If mine-to-plant logistics remain stable, lignite systems are described as suppressing import dependence during dry periods by reducing the number of hours clearing at the gas-plus-CO2 floor. The trading implications are presented through spread structures rather than single-price targets. These structures include seasonal hydro-to-thermal spreads, intraday ramp spreads tied to solar output patterns, and cross-border congestion spreads when interconnectors bind.
Seasonal, intraday ramp, and congestion spreads in 2026 trading
The first spread structure described is a hydro-to-thermal seasonal spread: buying summer baseload when hydro conditions are rich and selling winter baseload when hydro flexibility weakens and heating demand raises peak risk. The second is an intraday ramp spread designed around evening ramp premiums in solar-heavy zones where solar collapses late afternoon and thermal or imports fill the gap. The source material says this pattern becomes more valuable when CO2 levels are high.
The third spread structure described involves cross-border congestion spreads between Balkan zones when interconnectors bind. It highlights dry hydro periods when multiple countries are simultaneously short, describing marginal pricing as set by the most constrained import path rather than by the cheapest generator available in isolation across zones.

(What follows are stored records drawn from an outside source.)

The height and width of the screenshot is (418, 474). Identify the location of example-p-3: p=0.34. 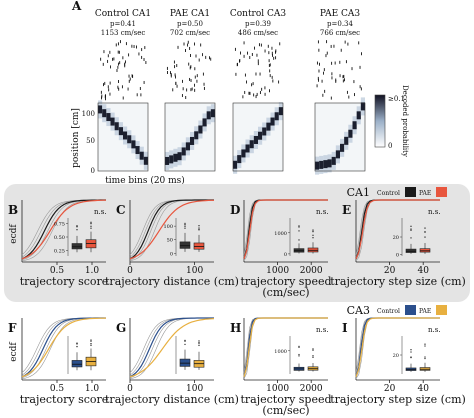
(340, 24).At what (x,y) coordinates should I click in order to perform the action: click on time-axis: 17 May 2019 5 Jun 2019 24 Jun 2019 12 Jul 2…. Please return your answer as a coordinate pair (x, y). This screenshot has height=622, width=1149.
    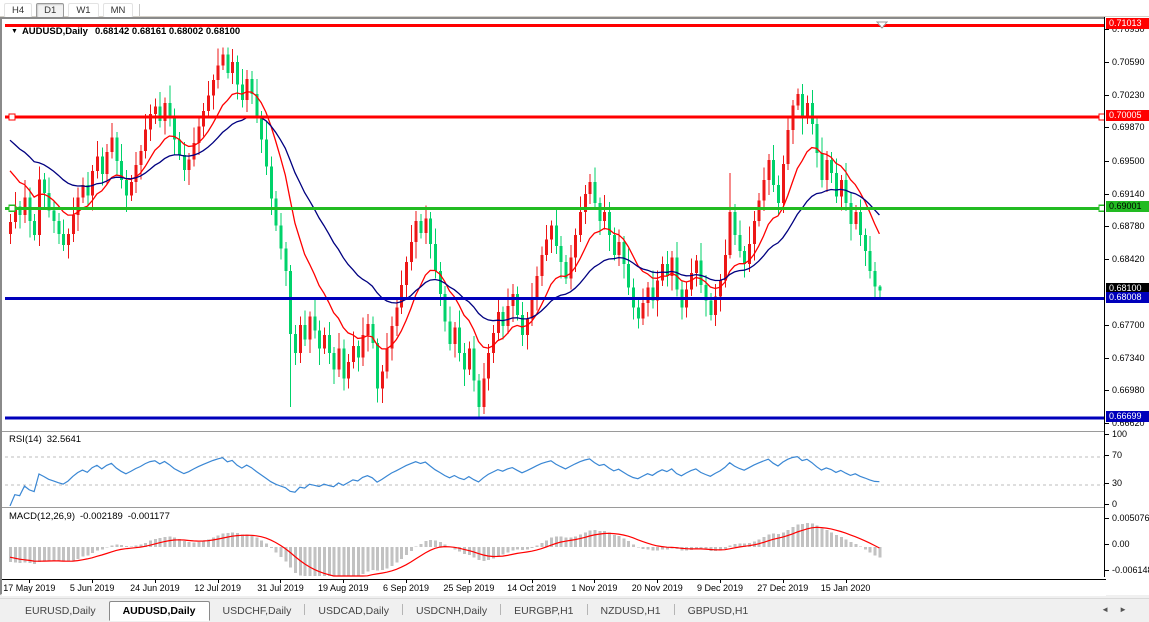
    Looking at the image, I should click on (554, 588).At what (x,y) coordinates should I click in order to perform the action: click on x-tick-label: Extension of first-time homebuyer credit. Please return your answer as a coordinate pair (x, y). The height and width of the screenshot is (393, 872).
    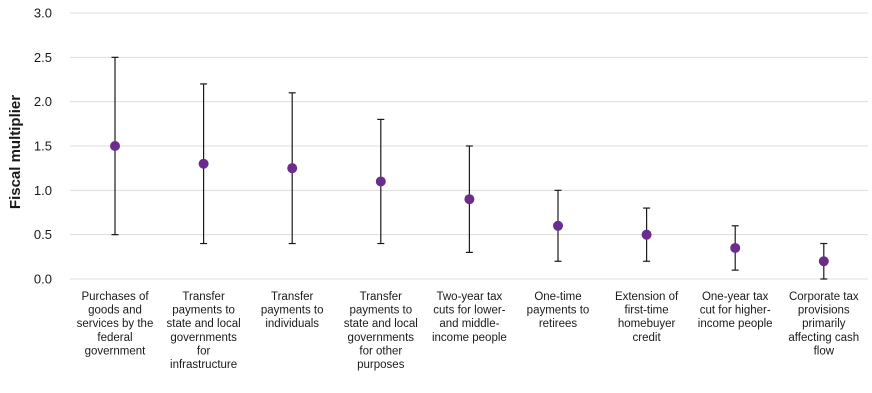
    Looking at the image, I should click on (647, 318).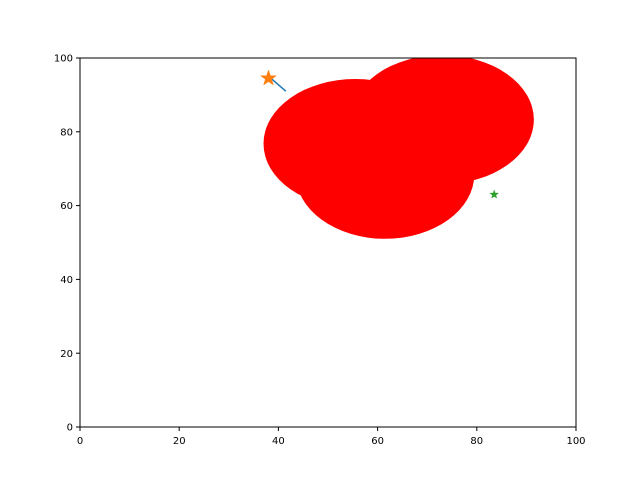 This screenshot has width=640, height=480. What do you see at coordinates (80, 442) in the screenshot?
I see `x-tick-label-0: 0` at bounding box center [80, 442].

Forward indicators combine CO2 expectations, gas levels, and early hydrology signals
The source material presents policy-relevant implications tied to whether hydro remains normal alongside gas staying near its forecast band of about €30/MWh. If either variable breaks upward—gas spikes or hydro fails—it describes import prices in tight hours converging toward outcomes of €120–160/MWh, attributing this to a persistent high thermal floor from CO2 levels. For heavy industry it links this setup to higher probabilities of margin compression during winter and summer drought episodes.
The forward indicator set for 2026 trading is described as interactions among CO2 expectations, gas forward levels, and early-season hydrology signals rather than a single price forecast. With CO2 forecasts averaging around €83–91/t and plausible tests of €100/t, even a moderate gas year is described as producing a relatively high thermal floor during scarcity hours. Under this framework, hydro availability and coal mining reliability are presented as decisive factors determining whether SEE clears on that floor occasionally or more frequently throughout 2026.